Computational Studies of Coinage Metal Anion M- + CH3X (X = F, Cl, Br, I) Reactions in Gas Phase

We characterized the stationary points along the nucleophilic substitution (S(N)2), oxidative insertion (OI), halogen abstraction (XA), and proton transfer (PT) product channels of M- + CH3X (M = Cu, Ag, Au; X = F, Cl, Br, I) reactions using the CCSD(T)/aug-cc-pVTZ level of theory.
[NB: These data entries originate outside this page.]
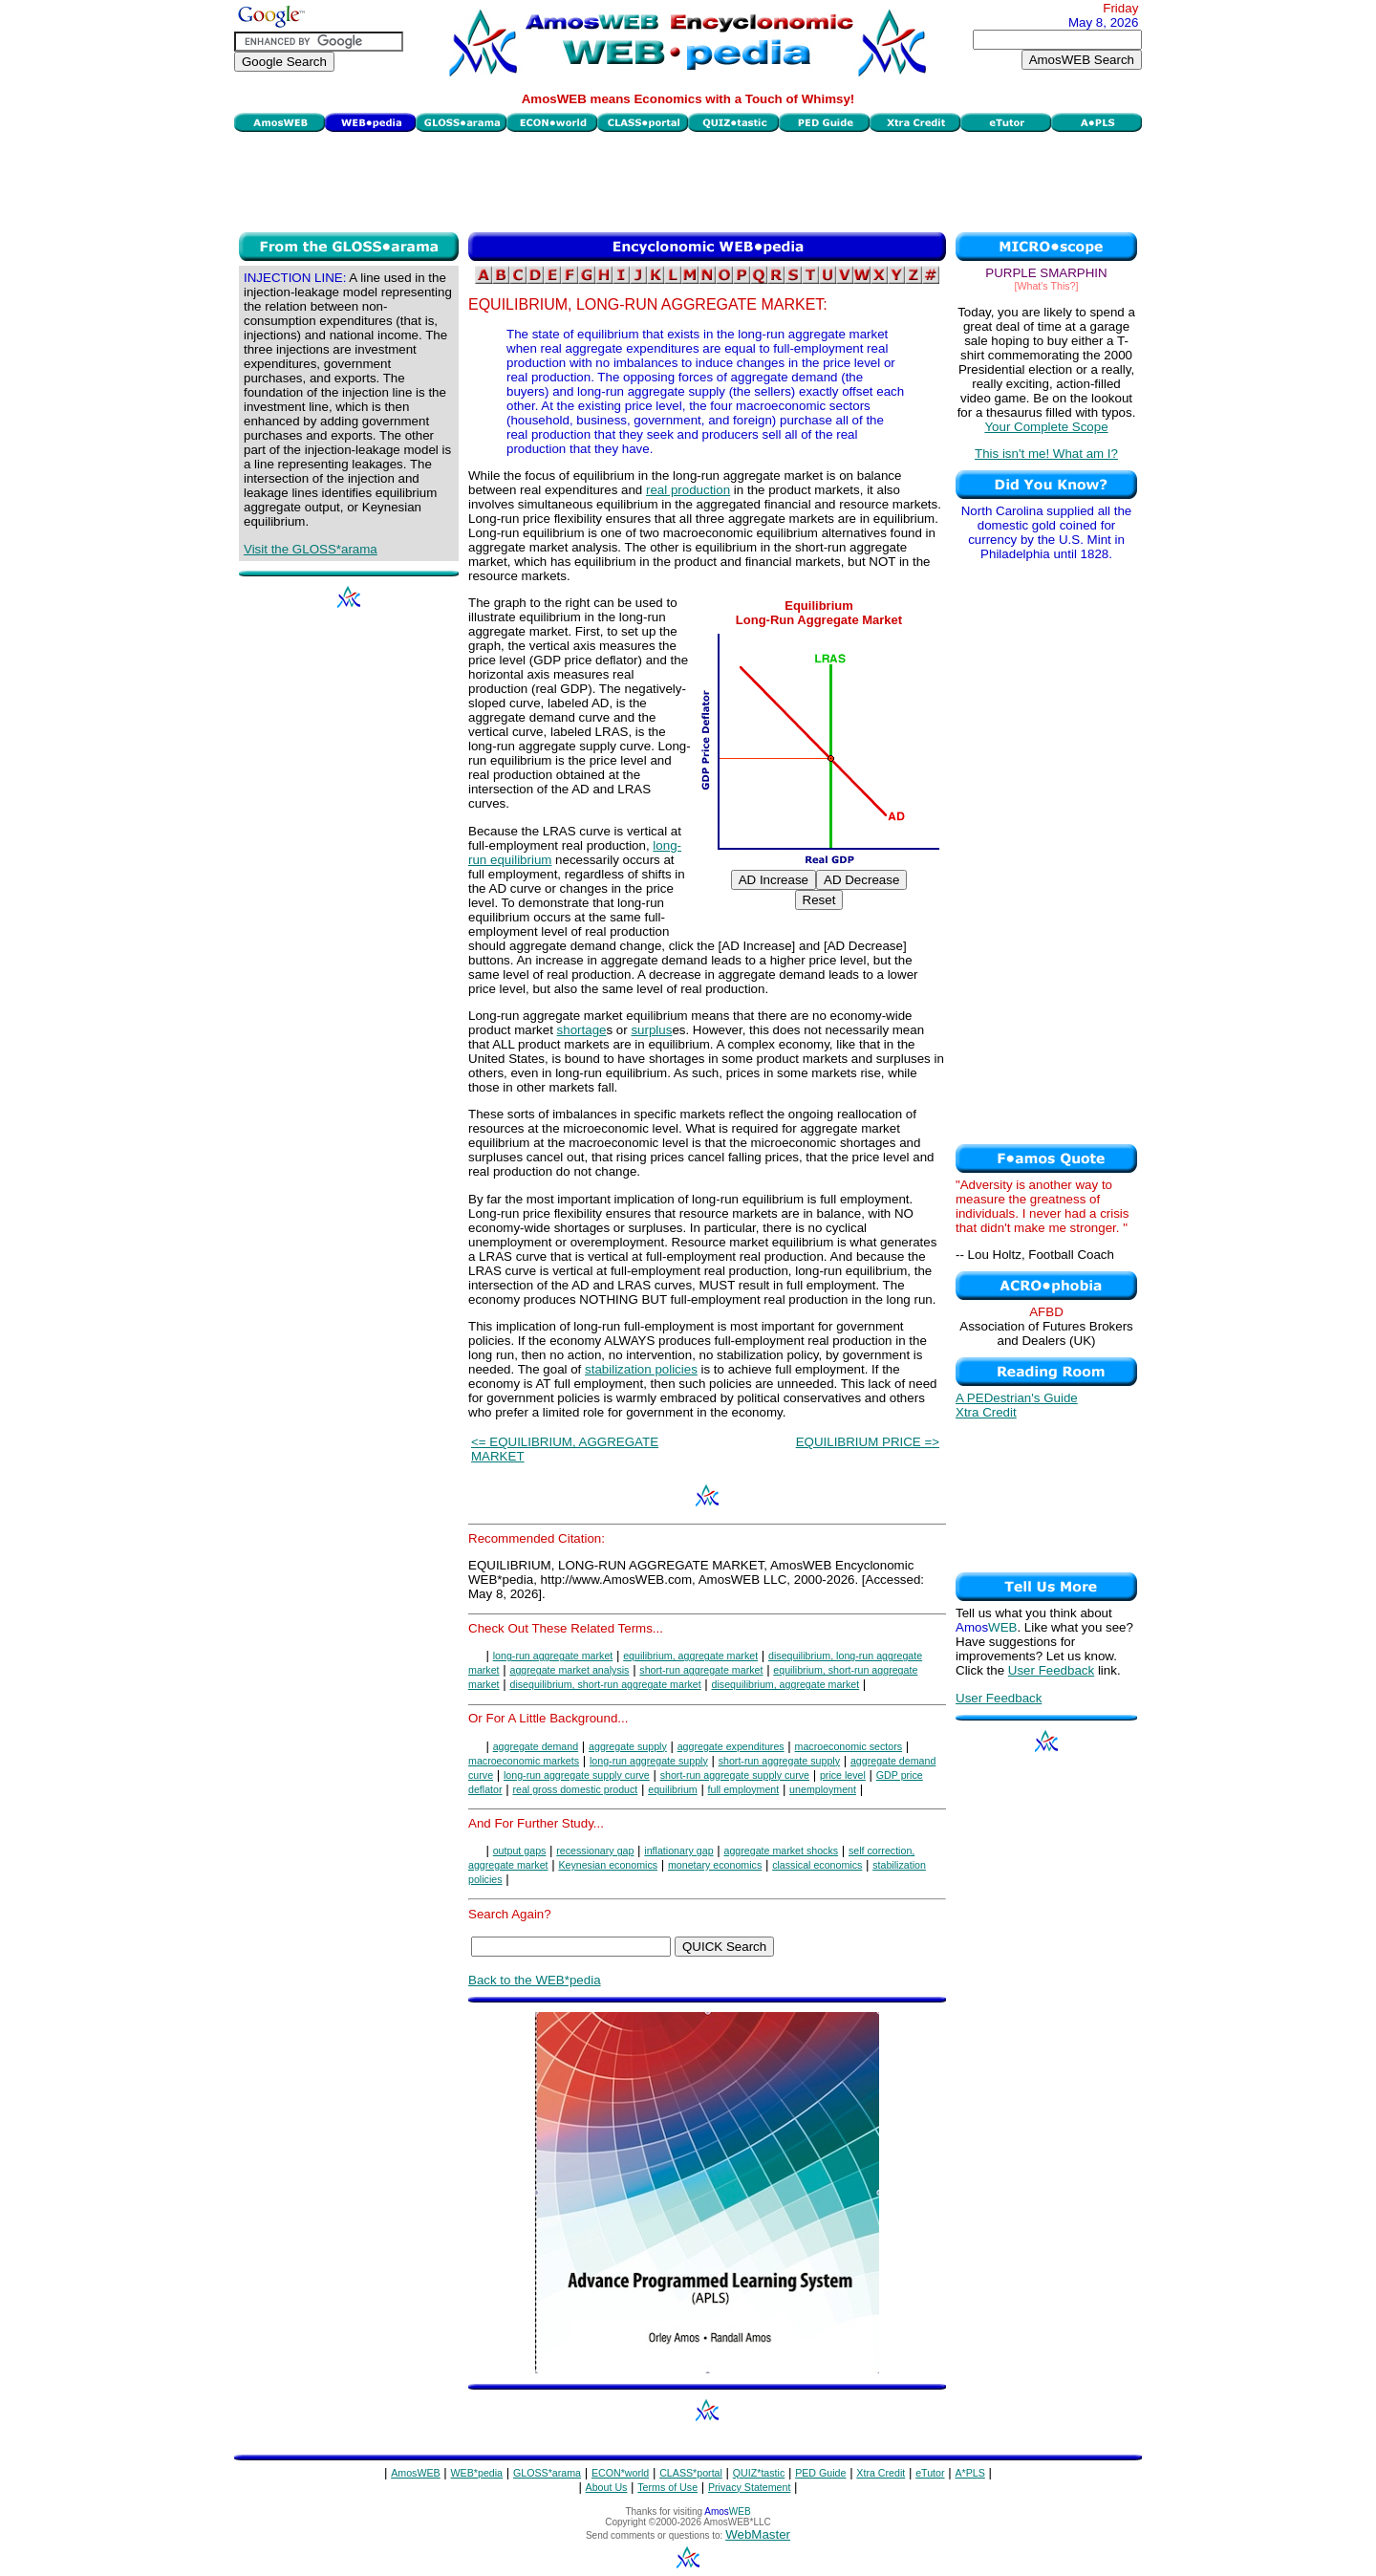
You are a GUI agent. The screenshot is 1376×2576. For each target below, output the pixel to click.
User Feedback (1051, 1670)
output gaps (520, 1850)
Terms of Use (667, 2487)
In general, the reaction energies follow the order of PT > XA > S(N)2 > OI. The OI channel that results in oxidative insertion complex [CH3-M-X](-) is most exothermic, and can be formed through a front-side attack of M on the C-X bond via a high transition state OxTS or through a S(N)2-mediated halogen rearrangement path via a much lower transition state invTS. The order of OxTS > invTS is inverted when changing M- to Pd, a d(10) metal, because the symmetry of their HOMO orbital is different. The back-side attack S(N)2 pathway proceeds via typical Walden-inversion transition state that connects to pre- and post-reaction complexes. For X = Cl/Br/I, the invS(N)2-TS's are, in general, submerged. The shape of this M- + CH3X S(N)2 PES is flatter as compared to that of a main-group base like F- + CH3X, whose PES has a double-well shape. When X = Br/I, a linear halogen-bonded complex [CH3-X center dot center dot center dot M](-) can be formed as an intermediate upon the front-side attachment of M on the halogen atom X, and it either dissociates to CH3 + MX- through halogen abstraction or bends the C-X-M angle to continue the back-side S(N)2 path. Natural bond orbital analysis shows a polar covalent M-X bond is formed within oxidative insertion complex [CH3-M-X](-), whereas a noncovalent M-X halogen-bond interaction exists for the [CH3-X center dot center dot center dot M](-) complex. This work explores competing channels of the M- + CH3X reaction in the gas phase and the potential energy surface is useful in understanding the dynamic behavior of the title and analogous reactions.